Le bicaméralisme à l’ordre du jour

Le bicaméralisme offre une meilleure représentation des groupements territoriaux, socio- professionnels et économiques, mais se caractérise par sa lenteur, a indiqué M. Mohamed Mouheb, directeur du cabinet du président de la chambre des représentants. Dans une intervention sur l’expérience du bicaméralisme au Maroc, faite devant un atelier régional, organisé par le programme des Nations Unies pour le développement (PNUD), en coopération avec l’université du Caire, qui a pris fin lundi au Caire, il a indiqué qu’en instaurant le bicaméralisme, feu S.M. le Roi Hassan II visait une représentation nationale équilibrée de toutes les potentialités et composantes productives et sociales. Après avoir fait une lecture analytique du système des deux chambres dans la constitution marocaine, insistant particulièrement sur « la similitude et l’équilibre » dans les prérogatives des deux chambres et sur les particularités de chacune, il a fait part de plusieurs observations résumant l’expérience des cinq premières années de l’actuelle législature. M. Mouheb a notamment noté que le système bicaméral connaît notamment une lenteur au niveau de la législation du fait de la procédure de navette entre les deux chambres. En outre, le gouvernement a du mal à suivre les travaux des deux chambres en plus du manque de coordination entre elles bien qu’ayant des prérogatives similaires. Selon M. Mouheb, le meilleur diagnostic de la situation des deux chambres est contenu dans le discours prononcé par SM le Roi Mohammed VI le 8 octobre 1999, à l’occasion de l’ouverture de la nouvelle législature.
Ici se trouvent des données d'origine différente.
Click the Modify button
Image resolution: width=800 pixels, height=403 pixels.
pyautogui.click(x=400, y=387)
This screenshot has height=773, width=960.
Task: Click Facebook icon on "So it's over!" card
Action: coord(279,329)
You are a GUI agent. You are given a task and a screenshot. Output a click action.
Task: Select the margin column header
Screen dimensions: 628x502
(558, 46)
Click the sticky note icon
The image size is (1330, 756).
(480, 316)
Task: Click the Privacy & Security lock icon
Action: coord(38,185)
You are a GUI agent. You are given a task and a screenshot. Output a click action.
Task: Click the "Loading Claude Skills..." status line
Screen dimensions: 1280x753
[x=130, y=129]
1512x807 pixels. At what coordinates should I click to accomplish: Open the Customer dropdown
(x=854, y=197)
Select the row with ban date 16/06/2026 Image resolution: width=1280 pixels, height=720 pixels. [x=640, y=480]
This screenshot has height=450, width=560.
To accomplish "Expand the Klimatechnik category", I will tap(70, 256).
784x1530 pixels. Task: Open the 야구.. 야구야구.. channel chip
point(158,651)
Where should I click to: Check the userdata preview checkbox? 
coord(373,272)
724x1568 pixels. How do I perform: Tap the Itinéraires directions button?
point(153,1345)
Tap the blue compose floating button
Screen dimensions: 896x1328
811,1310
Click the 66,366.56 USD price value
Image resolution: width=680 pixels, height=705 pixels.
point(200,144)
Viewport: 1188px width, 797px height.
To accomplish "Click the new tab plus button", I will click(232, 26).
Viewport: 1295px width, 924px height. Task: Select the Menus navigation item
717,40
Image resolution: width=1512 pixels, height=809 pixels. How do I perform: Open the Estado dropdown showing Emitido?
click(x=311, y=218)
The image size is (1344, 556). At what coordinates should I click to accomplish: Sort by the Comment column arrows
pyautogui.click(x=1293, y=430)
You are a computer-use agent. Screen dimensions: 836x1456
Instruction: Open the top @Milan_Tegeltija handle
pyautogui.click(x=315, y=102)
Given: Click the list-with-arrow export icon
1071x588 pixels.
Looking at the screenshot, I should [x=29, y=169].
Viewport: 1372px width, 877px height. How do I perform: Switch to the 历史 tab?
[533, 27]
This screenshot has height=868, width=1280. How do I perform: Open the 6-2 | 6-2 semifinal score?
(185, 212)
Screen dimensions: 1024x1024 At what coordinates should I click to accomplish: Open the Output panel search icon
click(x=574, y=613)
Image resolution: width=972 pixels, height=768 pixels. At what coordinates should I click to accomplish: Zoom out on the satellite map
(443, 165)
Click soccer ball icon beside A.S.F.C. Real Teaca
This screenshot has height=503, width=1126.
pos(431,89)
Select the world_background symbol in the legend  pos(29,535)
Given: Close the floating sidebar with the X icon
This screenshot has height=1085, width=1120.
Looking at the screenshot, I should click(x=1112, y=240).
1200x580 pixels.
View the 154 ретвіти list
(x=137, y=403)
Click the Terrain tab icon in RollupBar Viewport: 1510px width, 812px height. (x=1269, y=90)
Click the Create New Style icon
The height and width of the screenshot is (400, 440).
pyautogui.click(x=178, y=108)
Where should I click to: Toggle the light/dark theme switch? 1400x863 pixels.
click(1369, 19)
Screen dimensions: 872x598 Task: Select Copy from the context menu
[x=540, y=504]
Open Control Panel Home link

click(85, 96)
Le Souverain, a-t-il dit, avait demandé aux deux chambres de « procéder à une révision de leurs règlements intérieurs, en instaurant une coordination entre elles à travers la formation de commissions mixtes, tant nous considérons qu’elles ne constituent pas deux parlements distincts, mais deux chambres d’un seul et même parlement au sein duquel il importe d’oeuvrer pour rationaliser les débats et rehausser leur niveau, éviter la redondance et gérer au mieux le temps qui leur est imparti, tant au niveau des commissions que des séances plénières ».